Using statistics to inform the public about racial disparities can backfire. Worse yet, it can cause some people to be more supportive of the policies that create those inequalities, according to new research. ….
If raw numbers don’t always work, what might?
In a new research paper published in Current Directions in Psychological Science, Hetey and psychology professor Jennifer Eberhardt propose strategies anyone could use to talk about racial disparities that exist across society, from education to health care and criminal justice systems.
Facts should come along with context that challenges stereotypes, the researchers say, noting that discussions should emphasize the importance of policies in shaping racial inequalities. ….

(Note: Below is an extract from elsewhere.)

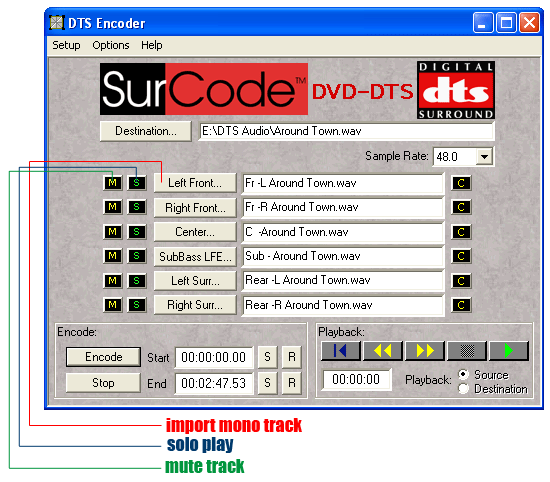
Task: Solo the Center channel track
Action: (136, 232)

The Numbers Don’t Speak for Themselves: Racial Disparities and the Persistence of Inequality in the Criminal Justice System
Source: Rebecca C. Hetey, Jennifer L. Eberhardt, Current Directions in Psychological Science, Vol. 27 no. 3, 2018
From the abstract:
Many scholars and activists assume the public would be motivated to fight inequality if only they knew the full extent of existing disparities. Ironically, exposure to extreme disparities can cause people to become more, not less, supportive of the very policies that create those disparities (Hetey & Eberhardt, 2014). Here, we focus on the criminal justice system—policing and incarceration in particular. We argue that bringing to mind racial disparities in this domain can trigger fear and stereotypic associations linking Blacks with crime. Therefore, rather than extending an invitation to reexamine the criminal justice system, the statistics about disparities may instead provide an opportunity to justify and rationalize the disparities found within that system. With the goals of spurring future research and mitigating this paradoxical and unintended effect, we propose three potential strategies for more effectively presenting information about racial disparities: (a) offer context, (b) challenge associations, and (c) highlight institutions.